**What is being asked**
Reproduce the listing below from the line with "Task: Click the" to the line with "You are a computer-use", both lines included, character for character, minus any pictures.

**Dataset**
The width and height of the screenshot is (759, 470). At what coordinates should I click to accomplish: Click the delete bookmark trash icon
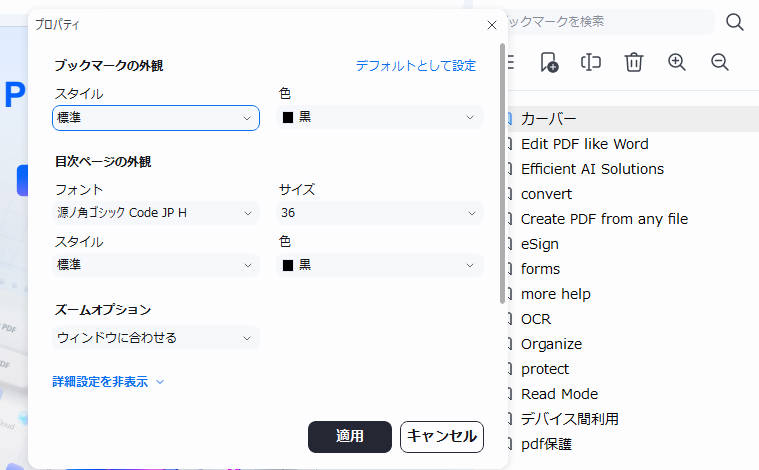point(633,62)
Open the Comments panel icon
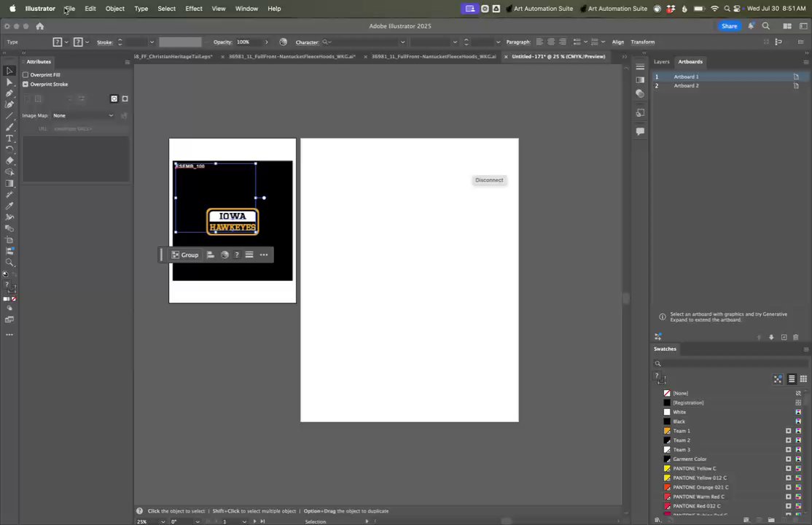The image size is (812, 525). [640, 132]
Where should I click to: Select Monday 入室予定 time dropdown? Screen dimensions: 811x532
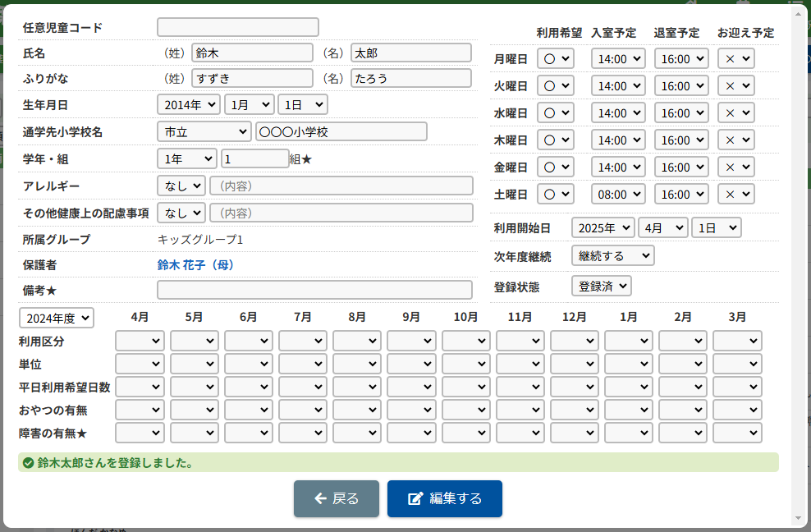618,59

--

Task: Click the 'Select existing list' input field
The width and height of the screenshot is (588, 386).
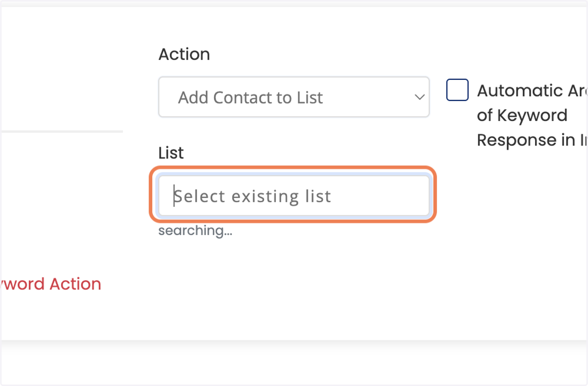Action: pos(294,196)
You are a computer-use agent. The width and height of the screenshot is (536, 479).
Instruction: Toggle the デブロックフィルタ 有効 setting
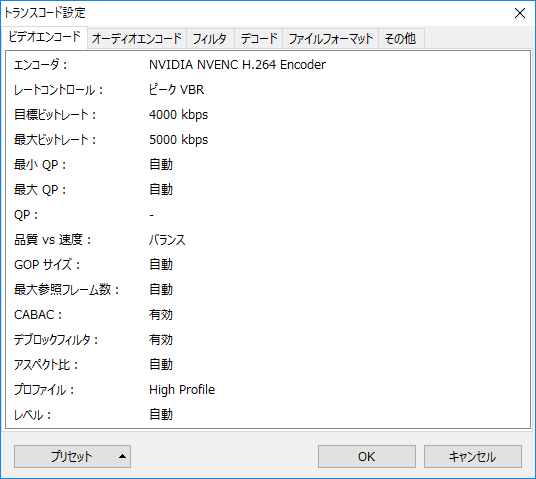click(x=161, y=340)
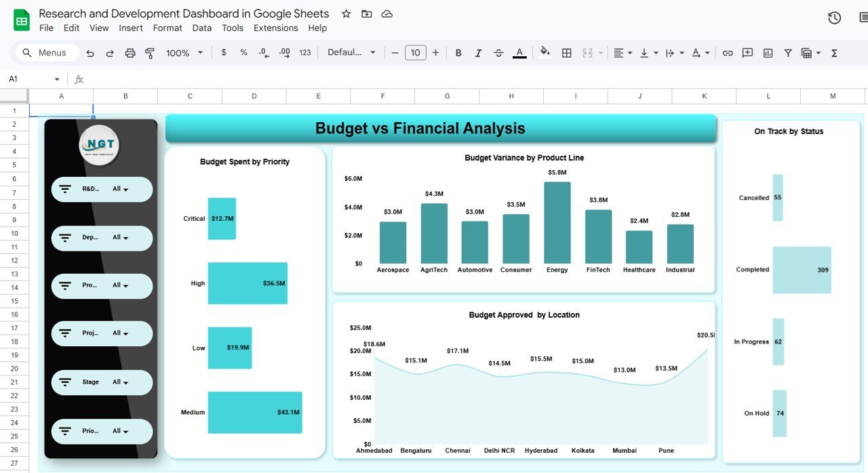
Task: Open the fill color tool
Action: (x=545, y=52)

...

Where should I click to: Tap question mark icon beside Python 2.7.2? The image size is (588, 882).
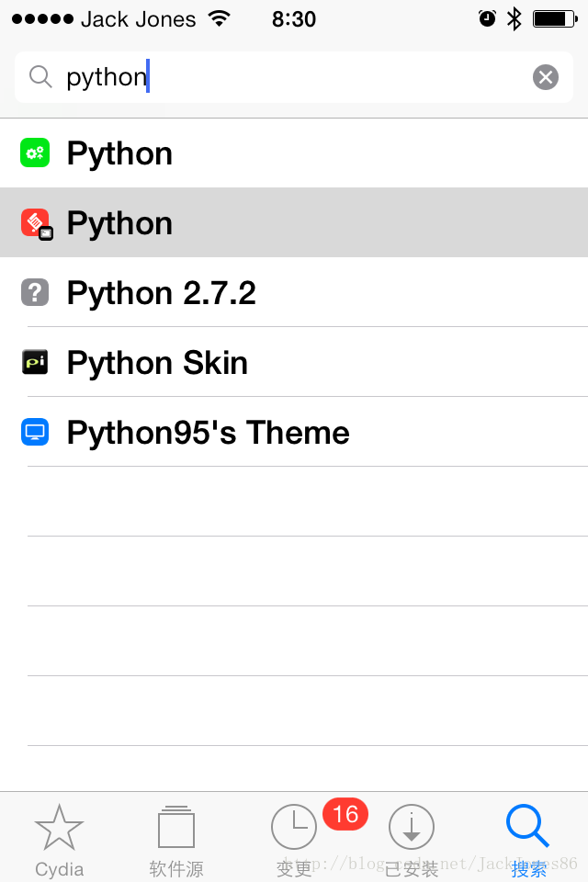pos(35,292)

**Answer section**
Task: Click the 'Select existing list' input field
The width and height of the screenshot is (588, 386).
Action: pos(294,196)
You are a computer-use agent. The width and height of the screenshot is (536, 479).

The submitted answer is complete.